Assembly 2011: AARP pushes for ending reduced unemployment for seniors
Members of the AARP are asking legislators to end the policy of reduced unemployment benefits for seniors who lose their job ... and Democrats from both chambers are introducing bills to guarantee non-discrimination policies for the state’s workforce.
Representatives of the AARP came to the state capitol yesterday with a simple message: Be fair to older workers.
AARP State Director Bill Caleo.
Caleo: If you live in Virginia, one of four states left in the United States right now and you are working full time and collecting Social Security and then get laid off due to no fault of your own, you’re going to be surprised to find out that you don’t have the same protection through the unemployment insurance system that all other workers do.
In Virginia over the years, we’ve been working to eliminate what's called the social security unemployment offset.

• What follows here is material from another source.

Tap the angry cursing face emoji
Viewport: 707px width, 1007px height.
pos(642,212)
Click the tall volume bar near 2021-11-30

Basically, what that does is reduce a person’s unemployment check by 50 percent of their social security check, today affecting over 34,000 Virginians who continue to work as they get older.
The policy was eliminated in 2005, but with a provision that would reinstate the practice should the state’s unemployment trust fund drop below 50 percent solvency.

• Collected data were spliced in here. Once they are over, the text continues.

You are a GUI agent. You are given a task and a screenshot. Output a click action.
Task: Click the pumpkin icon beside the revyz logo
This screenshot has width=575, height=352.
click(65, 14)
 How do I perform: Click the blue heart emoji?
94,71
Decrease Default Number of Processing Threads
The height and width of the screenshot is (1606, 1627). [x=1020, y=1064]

Bills to again undo this practice have already passed the state Senate, and Democratic Delegates Jim Shuler of Montgomery and Jennifer McClellan of Richmond are patroning the bills in the House. Delegate McClellan says she's optimistic the bills will pass her chamber.
McClellan: What people fail to recognize is every penny that we pay in unemployment compensation goes back into the economy, because people are going to the grocery store, they’re paying their bills, seniors are buying medication, so it’s not just going in a black hole somewhere. It is being reinvested in the economy that otherwise those bills wouldn’t get paid, those groceries wouldn’t get bought.

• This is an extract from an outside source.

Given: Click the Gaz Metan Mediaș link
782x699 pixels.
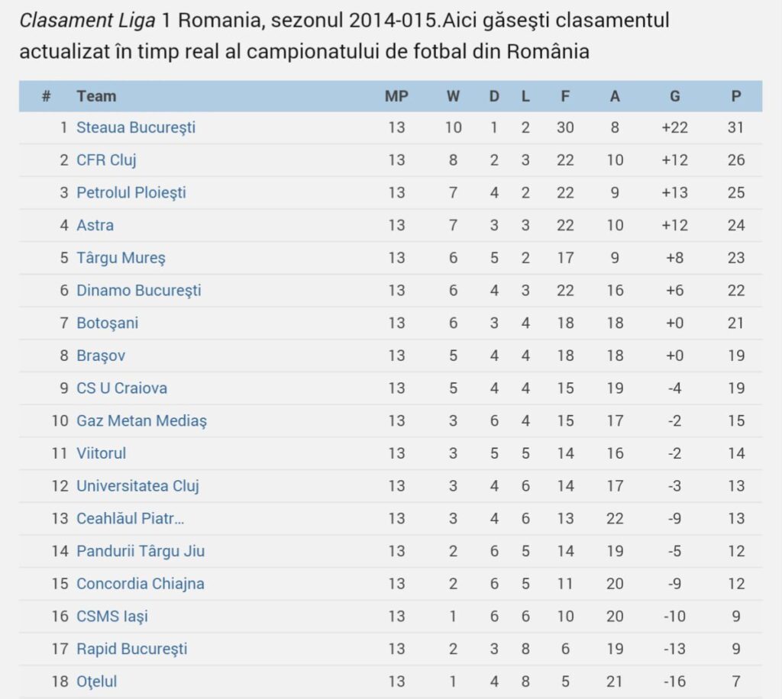Looking at the screenshot, I should pyautogui.click(x=141, y=420).
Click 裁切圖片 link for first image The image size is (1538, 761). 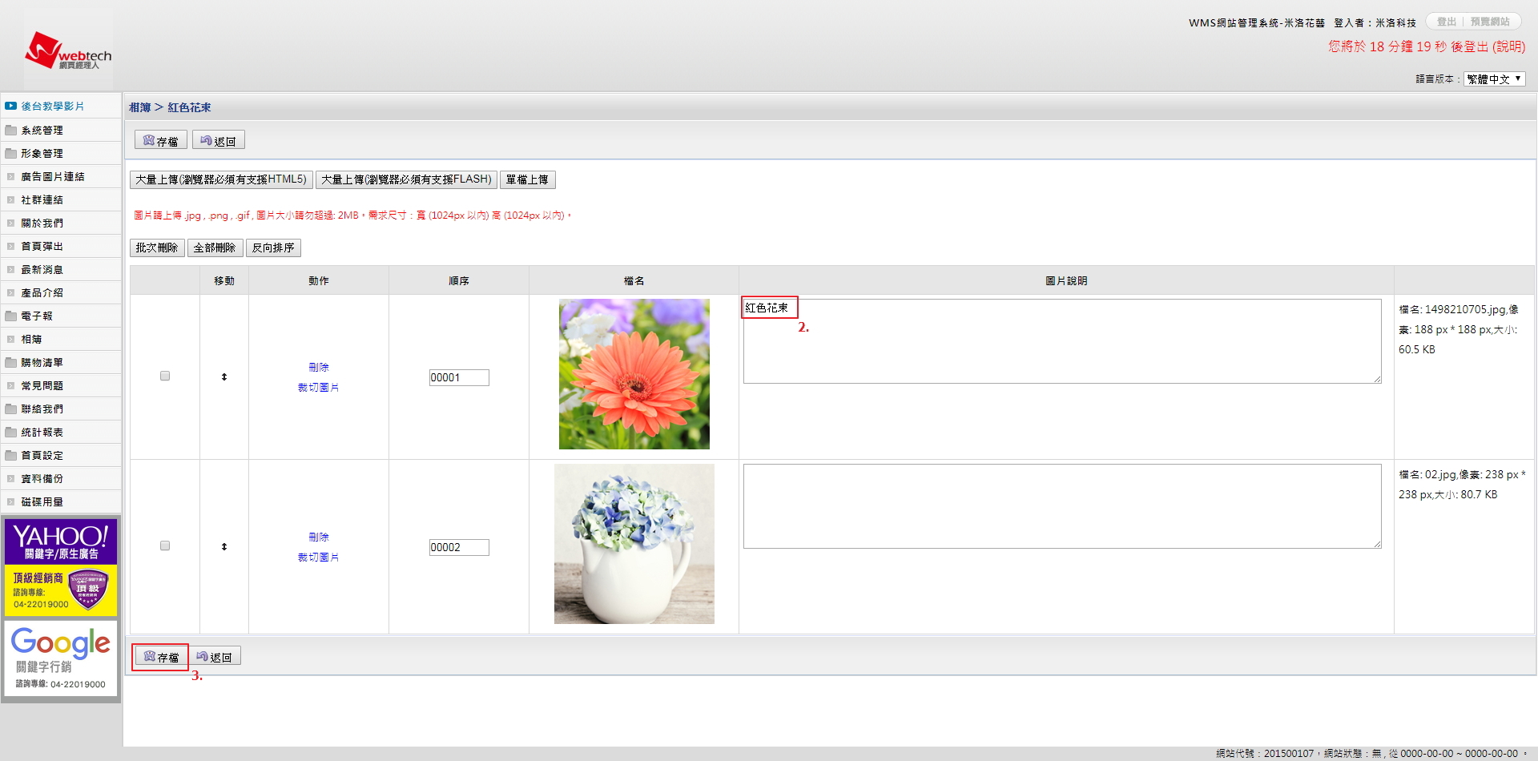[x=318, y=388]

For the second consecutive session, Democratic Senator Don McEachin of Richmond has introduced legislation that would ban discriminatory hiring practices for state workers. McEachin first offered the bill as a reaction to a policy change by incoming Governor Bob McDonnell. Unlike his two democratic predecessors, Governors Warner and Kaine, Governor McDonnell did not introduce a non-discrimination executive order that prohibits discrimination based on sexual orientation.
McEachin’s bill passed in the Senate but was ultimately killed in a House subcommittee. He says he believes the proposal will get more support this year, with several moderate Republicans speaking out in favor of it.
McEachin: We’ve seen encouraging signs from the House in terms of the bills that are being offered there and some of the private conversations I’ve had with members of the House of Delegates. But let me say this to my colleagues in both the Senate and the House: It is time to take this issue off the table. Our children expect that of us. They’re going to have a lot of work to do when they replace us eventually. Let's not let this be one of those pieces of work. They have shown us through their demonstrations, through their pleadings, through everything that they've done on this issue over the years that they expect a change and they’re ready for that change. Let's pave the way for them; let's make life a little bit easier for them before they have to step up and be the policymakers and leaders of tomorrow.
Although Republican Delegate Tom Rust of Fairfax has offered similar legislation and support continues to build among House Republicans, the challenge this year will once again be passage through subcommittee, where it died on a party line vote next year.